┌─ Dataset content

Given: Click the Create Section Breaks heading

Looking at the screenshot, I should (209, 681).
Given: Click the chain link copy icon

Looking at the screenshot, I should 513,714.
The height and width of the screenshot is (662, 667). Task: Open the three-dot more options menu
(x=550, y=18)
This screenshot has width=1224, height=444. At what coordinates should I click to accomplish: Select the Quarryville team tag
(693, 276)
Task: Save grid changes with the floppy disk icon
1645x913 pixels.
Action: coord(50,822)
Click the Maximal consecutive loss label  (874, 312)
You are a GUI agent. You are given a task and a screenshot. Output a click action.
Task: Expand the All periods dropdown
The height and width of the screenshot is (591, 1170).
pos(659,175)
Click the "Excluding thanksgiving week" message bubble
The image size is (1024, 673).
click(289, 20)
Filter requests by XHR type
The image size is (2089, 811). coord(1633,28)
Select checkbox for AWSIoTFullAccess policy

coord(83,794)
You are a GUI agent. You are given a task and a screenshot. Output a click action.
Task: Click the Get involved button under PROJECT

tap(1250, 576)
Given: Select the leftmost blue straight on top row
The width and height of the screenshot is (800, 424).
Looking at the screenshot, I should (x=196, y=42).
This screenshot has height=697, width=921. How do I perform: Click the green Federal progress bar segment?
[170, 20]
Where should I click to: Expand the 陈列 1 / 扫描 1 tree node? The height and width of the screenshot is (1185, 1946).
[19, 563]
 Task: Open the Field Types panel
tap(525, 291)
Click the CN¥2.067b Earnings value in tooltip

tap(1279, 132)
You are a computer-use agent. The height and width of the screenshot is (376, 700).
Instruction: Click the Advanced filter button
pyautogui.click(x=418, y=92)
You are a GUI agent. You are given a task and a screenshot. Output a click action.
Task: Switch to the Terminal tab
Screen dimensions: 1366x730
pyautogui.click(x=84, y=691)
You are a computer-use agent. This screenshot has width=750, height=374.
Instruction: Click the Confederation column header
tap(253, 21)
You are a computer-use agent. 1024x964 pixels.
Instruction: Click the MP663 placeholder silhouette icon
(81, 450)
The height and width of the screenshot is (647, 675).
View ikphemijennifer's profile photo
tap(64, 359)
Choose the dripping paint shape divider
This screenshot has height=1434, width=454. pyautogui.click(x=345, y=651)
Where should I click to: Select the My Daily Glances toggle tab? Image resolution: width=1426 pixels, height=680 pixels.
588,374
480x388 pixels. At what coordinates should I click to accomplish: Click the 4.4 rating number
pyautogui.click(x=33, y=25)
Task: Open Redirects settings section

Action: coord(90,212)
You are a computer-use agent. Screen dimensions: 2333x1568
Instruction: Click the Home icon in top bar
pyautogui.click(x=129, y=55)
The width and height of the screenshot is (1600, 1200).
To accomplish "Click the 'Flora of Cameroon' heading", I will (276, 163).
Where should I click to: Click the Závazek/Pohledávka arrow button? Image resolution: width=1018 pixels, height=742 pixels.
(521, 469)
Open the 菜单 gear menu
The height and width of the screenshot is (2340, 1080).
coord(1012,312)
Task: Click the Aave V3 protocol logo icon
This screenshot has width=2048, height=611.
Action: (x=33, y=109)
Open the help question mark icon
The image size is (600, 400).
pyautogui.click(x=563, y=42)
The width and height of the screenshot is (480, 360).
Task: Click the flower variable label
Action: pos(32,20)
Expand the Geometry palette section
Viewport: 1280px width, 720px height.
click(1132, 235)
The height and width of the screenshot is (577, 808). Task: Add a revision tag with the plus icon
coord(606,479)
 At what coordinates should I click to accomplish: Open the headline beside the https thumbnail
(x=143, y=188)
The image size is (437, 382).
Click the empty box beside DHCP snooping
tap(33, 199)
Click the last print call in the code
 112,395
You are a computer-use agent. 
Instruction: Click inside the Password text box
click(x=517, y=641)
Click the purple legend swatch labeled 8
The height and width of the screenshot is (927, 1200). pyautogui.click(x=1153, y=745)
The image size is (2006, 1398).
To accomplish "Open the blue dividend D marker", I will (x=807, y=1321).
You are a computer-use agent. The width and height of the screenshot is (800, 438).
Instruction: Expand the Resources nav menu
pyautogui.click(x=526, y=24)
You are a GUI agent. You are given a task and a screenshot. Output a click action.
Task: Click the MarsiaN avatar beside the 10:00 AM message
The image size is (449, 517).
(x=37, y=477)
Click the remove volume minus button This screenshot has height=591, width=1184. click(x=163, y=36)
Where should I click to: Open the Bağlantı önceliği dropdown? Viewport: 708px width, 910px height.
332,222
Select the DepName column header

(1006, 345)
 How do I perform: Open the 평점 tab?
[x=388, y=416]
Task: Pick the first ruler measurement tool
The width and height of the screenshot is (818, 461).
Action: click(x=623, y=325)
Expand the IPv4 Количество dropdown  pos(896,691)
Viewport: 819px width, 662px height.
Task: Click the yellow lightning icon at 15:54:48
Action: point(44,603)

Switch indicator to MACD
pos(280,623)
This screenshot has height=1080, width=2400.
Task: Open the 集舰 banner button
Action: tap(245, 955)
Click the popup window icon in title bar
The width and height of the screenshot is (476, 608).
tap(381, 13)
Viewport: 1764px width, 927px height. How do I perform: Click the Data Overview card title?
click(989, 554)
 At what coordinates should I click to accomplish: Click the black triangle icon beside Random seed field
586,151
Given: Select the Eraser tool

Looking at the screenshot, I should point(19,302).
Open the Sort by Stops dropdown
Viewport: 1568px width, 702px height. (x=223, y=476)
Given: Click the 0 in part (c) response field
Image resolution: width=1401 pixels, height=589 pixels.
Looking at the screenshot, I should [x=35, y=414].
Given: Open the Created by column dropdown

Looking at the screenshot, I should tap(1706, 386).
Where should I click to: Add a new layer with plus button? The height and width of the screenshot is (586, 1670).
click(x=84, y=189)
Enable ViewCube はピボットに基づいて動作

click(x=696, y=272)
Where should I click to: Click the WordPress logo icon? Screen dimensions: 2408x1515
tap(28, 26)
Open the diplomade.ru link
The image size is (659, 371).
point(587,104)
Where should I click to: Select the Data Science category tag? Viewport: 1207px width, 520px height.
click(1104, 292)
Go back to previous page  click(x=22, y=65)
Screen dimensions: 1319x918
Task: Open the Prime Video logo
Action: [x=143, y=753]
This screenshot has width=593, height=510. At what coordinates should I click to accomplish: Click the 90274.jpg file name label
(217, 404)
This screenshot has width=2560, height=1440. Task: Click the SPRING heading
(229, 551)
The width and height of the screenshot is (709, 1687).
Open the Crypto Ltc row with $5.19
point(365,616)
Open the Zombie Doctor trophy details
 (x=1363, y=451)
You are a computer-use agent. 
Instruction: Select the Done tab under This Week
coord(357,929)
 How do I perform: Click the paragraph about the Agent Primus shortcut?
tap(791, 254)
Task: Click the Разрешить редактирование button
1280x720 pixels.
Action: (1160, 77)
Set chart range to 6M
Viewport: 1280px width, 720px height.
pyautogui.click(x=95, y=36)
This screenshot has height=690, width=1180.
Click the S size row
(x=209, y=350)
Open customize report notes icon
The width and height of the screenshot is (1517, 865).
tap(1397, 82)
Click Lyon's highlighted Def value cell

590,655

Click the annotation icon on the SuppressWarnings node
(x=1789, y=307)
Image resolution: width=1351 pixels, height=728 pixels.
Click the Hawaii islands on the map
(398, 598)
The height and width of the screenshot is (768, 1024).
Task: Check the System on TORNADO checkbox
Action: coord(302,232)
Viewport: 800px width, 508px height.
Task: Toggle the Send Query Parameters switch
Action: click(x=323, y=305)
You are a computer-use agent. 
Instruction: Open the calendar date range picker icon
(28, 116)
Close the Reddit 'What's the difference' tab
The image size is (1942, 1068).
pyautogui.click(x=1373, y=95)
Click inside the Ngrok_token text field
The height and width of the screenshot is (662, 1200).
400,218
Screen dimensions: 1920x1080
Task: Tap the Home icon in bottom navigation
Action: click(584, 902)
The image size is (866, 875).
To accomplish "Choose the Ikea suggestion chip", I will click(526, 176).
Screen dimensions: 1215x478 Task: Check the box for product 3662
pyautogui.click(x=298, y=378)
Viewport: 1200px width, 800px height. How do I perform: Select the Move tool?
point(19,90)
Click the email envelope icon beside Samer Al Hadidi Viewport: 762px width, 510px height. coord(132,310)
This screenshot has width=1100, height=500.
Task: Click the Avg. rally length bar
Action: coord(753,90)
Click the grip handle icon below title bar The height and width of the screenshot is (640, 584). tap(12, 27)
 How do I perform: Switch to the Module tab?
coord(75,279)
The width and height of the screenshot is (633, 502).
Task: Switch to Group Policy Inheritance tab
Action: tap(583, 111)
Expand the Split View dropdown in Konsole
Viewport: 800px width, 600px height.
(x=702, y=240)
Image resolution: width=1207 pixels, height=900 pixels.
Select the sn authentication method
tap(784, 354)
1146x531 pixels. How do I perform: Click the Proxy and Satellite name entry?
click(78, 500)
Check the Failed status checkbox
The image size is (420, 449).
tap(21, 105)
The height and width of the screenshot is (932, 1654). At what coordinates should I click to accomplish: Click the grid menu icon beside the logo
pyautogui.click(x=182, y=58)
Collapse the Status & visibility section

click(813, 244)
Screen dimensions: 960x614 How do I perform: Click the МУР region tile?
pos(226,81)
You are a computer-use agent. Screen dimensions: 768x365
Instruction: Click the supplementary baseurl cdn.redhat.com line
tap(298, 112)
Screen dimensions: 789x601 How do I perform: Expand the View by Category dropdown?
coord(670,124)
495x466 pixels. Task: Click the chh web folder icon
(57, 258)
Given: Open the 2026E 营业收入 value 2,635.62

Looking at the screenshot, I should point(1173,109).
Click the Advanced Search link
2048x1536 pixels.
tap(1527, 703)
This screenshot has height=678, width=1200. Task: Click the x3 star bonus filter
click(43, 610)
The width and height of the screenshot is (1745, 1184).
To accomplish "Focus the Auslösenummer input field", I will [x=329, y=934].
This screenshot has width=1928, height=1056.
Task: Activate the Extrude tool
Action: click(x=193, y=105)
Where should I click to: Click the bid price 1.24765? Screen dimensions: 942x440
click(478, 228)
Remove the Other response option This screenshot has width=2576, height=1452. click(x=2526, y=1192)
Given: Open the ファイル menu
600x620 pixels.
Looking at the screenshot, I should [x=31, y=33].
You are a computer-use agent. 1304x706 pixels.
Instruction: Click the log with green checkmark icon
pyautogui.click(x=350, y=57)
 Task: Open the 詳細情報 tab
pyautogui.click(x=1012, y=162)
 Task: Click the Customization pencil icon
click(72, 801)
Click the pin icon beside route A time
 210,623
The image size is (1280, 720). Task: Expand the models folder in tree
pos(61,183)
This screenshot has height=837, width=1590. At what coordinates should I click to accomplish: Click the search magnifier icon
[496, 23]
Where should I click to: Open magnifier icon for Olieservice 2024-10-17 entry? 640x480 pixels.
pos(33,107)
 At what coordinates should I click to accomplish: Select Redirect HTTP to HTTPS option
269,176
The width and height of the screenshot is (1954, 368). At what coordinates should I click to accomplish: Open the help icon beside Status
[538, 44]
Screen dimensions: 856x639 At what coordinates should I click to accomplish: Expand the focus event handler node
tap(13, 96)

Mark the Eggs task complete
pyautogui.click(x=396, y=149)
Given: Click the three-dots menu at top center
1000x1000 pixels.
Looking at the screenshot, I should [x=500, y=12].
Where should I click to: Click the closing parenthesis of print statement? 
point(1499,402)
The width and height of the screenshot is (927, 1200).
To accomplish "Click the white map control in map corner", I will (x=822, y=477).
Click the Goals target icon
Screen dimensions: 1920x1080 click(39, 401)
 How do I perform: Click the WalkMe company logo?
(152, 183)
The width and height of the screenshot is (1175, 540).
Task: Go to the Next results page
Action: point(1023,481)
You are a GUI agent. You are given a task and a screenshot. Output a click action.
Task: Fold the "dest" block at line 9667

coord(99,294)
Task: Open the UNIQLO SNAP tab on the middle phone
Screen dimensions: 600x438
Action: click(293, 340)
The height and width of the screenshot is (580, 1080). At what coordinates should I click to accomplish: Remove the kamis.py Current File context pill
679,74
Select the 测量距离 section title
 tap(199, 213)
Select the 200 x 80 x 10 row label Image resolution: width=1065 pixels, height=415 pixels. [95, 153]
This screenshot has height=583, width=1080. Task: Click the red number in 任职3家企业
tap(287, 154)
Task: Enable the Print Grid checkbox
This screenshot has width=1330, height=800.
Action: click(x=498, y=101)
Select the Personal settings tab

└─

[Set task]:
Which lines of the material above contain the word "message"? Pull out each of them.

[Task result]:
Click the "Excluding thanksgiving week" message bubble
Task: Click the MarsiaN avatar beside the 10:00 AM message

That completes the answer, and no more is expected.